## DOCUMENT SOURCE
◇ ◇ ◇ ◇

La vie capitaliste est un long fleuve de guerres tranquilles
Par Mesloub Khider – «Le paradoxe, ou la clé, ou l’attrape-nigaud, c’est que l’affirmation de notre volonté est le fondement de notre esclavage, tandis que notre soumission est la condition de notre liberté.» Arnaud Desjardins.
Le capitalisme a transformé la vie en champ de bataille où chaque individu est devenu un soldat en guerre permanente contre tous les autres humains également métamorphosés en soldats individuels du capital. Si autrefois le champ était pour nos aïeux un havre de paix de l’existence et de nourriture, le capitalisme a transformé le champ d’existence en guerres permanentes détruisant la nourriture relationnelle humaine. L’homme contemporain, rassasié matériellement, a faim d’humanité, dévorée par le capital qui se nourrit uniquement de la production matérielle. Loin des champs de guerres réelles répandues dans de nombreux pays, on croit vivre en temps de paix au sein d’une communauté humaine pacifique. En vérité, le capitalisme, c’est la guerre permanente : au sein des entreprises, entre entreprises, au sein des pays, entre pays, au sein de la famille, entre familles, au sein de l’individu (rendu dépressif par le système), entre individus.

◇ ◇ ◇ ◇

## Données de coordonnées des éléments
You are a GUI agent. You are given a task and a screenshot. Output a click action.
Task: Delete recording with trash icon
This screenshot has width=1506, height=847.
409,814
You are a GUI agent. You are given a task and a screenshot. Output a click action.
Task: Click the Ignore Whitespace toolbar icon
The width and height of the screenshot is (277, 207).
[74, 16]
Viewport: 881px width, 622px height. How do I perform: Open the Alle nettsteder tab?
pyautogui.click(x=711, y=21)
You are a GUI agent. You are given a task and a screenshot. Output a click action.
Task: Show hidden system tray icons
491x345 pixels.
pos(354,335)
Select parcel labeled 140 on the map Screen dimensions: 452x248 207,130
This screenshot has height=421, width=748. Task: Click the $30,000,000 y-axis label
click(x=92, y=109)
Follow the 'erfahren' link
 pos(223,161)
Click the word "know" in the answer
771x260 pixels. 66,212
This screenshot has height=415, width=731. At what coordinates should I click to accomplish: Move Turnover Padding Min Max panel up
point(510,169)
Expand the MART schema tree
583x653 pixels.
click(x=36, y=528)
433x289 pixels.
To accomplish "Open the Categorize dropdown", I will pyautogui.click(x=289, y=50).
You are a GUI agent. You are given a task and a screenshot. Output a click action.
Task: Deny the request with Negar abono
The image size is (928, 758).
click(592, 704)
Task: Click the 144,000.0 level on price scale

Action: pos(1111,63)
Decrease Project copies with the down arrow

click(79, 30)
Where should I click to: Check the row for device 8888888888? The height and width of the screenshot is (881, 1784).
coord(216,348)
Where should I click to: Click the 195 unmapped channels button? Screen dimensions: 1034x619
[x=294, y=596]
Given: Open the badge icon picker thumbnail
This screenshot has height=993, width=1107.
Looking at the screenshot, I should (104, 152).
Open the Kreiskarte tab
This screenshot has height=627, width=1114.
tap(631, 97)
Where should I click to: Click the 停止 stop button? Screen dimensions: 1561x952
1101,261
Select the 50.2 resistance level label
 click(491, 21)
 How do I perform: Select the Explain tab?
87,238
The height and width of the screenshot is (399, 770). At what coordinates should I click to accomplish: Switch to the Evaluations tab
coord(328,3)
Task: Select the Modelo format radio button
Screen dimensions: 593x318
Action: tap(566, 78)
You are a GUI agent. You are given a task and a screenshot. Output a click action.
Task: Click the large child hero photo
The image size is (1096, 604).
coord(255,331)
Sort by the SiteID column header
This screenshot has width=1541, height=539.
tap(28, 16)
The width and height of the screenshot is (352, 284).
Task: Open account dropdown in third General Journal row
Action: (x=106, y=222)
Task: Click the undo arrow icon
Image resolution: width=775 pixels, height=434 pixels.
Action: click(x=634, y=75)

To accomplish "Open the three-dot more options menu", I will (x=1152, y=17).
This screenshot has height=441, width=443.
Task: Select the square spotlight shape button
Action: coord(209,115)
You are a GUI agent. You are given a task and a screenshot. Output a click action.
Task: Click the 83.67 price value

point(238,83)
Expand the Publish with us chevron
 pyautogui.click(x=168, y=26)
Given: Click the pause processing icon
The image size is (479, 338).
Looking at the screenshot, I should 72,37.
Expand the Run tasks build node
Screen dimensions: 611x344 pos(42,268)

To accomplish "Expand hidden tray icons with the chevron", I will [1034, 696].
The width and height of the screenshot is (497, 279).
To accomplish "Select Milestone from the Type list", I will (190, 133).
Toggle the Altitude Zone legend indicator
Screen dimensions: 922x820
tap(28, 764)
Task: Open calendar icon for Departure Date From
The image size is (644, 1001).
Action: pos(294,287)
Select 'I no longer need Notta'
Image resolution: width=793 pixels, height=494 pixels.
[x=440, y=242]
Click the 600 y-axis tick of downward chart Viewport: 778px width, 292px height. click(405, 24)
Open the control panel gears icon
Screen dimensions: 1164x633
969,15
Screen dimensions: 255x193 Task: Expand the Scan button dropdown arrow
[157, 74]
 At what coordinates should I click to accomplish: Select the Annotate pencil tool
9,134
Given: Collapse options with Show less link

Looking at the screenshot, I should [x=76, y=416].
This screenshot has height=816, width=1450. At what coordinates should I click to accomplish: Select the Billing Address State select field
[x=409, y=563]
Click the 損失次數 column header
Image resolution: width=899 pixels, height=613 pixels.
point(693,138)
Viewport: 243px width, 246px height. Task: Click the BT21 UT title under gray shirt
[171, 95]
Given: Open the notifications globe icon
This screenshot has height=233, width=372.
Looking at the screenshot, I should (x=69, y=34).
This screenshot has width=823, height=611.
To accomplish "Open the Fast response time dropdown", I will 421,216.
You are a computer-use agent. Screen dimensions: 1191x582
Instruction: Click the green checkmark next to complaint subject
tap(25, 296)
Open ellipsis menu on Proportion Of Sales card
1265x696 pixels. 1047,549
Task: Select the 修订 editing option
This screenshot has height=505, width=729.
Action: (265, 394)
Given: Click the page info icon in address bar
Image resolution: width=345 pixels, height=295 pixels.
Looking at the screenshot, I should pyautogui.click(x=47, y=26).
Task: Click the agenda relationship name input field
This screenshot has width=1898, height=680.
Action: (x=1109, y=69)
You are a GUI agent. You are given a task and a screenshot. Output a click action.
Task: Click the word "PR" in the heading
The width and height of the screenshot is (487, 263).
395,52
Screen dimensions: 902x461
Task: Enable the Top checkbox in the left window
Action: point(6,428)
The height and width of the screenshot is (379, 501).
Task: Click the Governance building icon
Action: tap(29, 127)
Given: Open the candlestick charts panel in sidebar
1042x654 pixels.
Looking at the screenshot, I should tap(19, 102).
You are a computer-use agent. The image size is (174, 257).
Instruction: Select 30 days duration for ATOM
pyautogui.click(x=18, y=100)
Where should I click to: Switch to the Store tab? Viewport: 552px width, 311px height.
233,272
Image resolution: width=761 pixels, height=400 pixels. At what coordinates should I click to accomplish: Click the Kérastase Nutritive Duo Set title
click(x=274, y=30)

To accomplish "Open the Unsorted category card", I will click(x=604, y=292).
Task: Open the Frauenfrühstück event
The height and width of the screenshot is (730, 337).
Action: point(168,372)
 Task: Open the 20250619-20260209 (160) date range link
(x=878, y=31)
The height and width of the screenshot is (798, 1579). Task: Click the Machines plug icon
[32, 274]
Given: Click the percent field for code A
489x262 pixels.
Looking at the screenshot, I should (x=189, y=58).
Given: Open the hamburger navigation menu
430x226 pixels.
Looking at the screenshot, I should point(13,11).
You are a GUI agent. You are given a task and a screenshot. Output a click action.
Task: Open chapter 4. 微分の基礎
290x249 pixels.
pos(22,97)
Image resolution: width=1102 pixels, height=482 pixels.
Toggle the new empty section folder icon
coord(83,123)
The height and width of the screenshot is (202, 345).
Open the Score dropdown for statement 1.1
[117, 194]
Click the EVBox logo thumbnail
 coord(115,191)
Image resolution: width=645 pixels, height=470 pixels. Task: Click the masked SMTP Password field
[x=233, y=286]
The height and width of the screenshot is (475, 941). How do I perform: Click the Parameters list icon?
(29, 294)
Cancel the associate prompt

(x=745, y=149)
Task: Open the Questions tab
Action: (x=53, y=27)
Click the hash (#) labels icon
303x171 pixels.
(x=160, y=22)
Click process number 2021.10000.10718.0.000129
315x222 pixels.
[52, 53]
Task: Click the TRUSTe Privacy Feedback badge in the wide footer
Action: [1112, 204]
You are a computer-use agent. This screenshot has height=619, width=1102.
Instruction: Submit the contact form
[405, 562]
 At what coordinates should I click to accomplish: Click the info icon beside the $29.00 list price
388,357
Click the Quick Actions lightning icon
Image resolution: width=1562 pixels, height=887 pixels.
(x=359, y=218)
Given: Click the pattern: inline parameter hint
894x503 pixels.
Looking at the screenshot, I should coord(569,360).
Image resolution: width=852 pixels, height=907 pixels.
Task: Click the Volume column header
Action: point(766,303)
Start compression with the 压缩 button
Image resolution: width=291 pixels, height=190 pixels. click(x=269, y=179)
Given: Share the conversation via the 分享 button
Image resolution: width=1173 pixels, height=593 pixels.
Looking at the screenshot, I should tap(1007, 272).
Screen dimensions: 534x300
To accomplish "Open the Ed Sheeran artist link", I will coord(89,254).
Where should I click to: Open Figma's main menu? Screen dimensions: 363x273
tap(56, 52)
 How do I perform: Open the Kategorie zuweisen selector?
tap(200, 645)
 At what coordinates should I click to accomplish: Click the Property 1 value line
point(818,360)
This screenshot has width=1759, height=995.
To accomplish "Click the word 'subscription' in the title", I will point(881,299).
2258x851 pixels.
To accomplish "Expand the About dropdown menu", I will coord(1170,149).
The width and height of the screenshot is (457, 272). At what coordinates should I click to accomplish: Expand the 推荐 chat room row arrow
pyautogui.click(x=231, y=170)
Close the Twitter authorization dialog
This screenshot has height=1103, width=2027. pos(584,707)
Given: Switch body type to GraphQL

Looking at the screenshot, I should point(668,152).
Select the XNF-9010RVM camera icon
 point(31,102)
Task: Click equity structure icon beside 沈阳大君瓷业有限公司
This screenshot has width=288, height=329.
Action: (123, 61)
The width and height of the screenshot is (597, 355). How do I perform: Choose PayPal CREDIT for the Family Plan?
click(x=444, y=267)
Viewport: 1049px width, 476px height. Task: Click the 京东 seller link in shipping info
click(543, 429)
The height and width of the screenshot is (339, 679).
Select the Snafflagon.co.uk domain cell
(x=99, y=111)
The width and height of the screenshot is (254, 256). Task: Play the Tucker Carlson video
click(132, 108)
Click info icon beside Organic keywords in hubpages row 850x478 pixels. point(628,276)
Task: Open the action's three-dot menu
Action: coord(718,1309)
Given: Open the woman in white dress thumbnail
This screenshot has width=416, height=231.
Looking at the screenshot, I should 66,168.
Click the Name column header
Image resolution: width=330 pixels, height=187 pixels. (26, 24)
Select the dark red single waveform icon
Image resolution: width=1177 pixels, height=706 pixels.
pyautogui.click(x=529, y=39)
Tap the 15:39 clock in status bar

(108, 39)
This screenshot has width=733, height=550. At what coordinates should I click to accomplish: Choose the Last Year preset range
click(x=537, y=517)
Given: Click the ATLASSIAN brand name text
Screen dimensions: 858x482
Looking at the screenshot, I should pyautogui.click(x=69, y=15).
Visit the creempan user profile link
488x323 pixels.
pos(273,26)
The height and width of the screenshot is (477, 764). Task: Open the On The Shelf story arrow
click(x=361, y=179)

◇ ◇ ◇ ◇

## ÉNONCÉ 1
Réécrivez en liste numérotée les lignes des enregistrements, en commençant par celle qui contient "Click the Name column header" et en terminant par celle qui contient "pos(273,26)", sans les lignes vides.
## ÉNONCÉ 2
Prolongez le texte sur le capitalisme comme guerre permanente à partir de sa dernière phrase.

## RÉPONSE RÉDIGÉE 1
1. Click the Name column header
2. Image resolution: width=330 pixels, height=187 pixels. (26, 24)
3. Select the dark red single waveform icon
4. Image resolution: width=1177 pixels, height=706 pixels.
5. pyautogui.click(x=529, y=39)
6. Tap the 15:39 clock in status bar
7. (108, 39)
8. This screenshot has width=733, height=550. At what coordinates should I click to accomplish: Choose the Last Year preset range
9. click(x=537, y=517)
10. Given: Click the ATLASSIAN brand name text
11. Screen dimensions: 858x482
12. Looking at the screenshot, I should pyautogui.click(x=69, y=15).
13. Visit the creempan user profile link
14. 488x323 pixels.
15. pos(273,26)

## RÉPONSE RÉDIGÉE 2
Comme en temps de guerre où les soldats partent combattre la fleur au fusil, heureux d’être équipés de la technologie de mort, au mépris de leur vie, et surtout de celle des autres, pareillement chair à canon joyeuse, les individus de la société moderne capitaliste sont dressés, à leur insu, de plein gré, à vivre en guerre permanente. Ils sont ravis d’être de la chair à exploiter. Certes ils ne partent pas au bagne industrielle ou administratif pour besogner la fleur au fusil, mais allégrement et benoîtement avec l’antidépresseur et l’anxiolytique dans le ventre, ces béquilles du bonheur chimique. Comme en temps de guerre où tout le monde communie dans la fibre patriotique, sans avoir conscience d’être l’objet de manipulation politique par les dirigeants de la finance, ces individus vivent leur exploitation et leur oppression dans la ferveur et la liesse, au grand plaisir et bénéfice du capital.
Si, en temps de guerre, la norme c’est la guerre, où la promesse c’est la victoire, le moyen la chair humaine. En temps de répit d’économie capitaliste «pacifiée», la norme c’est la guerre économique, la promesse c’est la victoire (la plus-value pour le capital, la consommation, l’acquisition de biens pour le soldat-salarié), le moyen c’est nous (chair à exploiter). La corrélation entre les deux moments de vie similaires se niche dans l’endoctrinement culturel et pédagogique ayant balisé le chemin vers la guerre, la normalisation de la mentalité de guerre. Dans les deux contextes, la vie est un champ de bataille. Tous les matins, chaque soldat salarié se lève pour partir (faire) à la guerre économique.
Comme en temps de guerre où les wagons de train sont bondés de soldats, en temps d’économie «pacifiée», les soldats-salariés envahissent les routes avec leurs voitures ou les bus pour aller prendre position dans l’entreprise et mener la bataille des parts de marché la fleur au fusil, au grand contentement de sa majesté, le capital. Si, en temps de guerre, le soldat est l’outil et le moyen de la violence déchainée, en temps d’économie «pacifiée», les travailleurs sont l’outil et le moyen du capitalisme déchainé. Sans eux, ni la bataille ni le capitalisme n’existeraient.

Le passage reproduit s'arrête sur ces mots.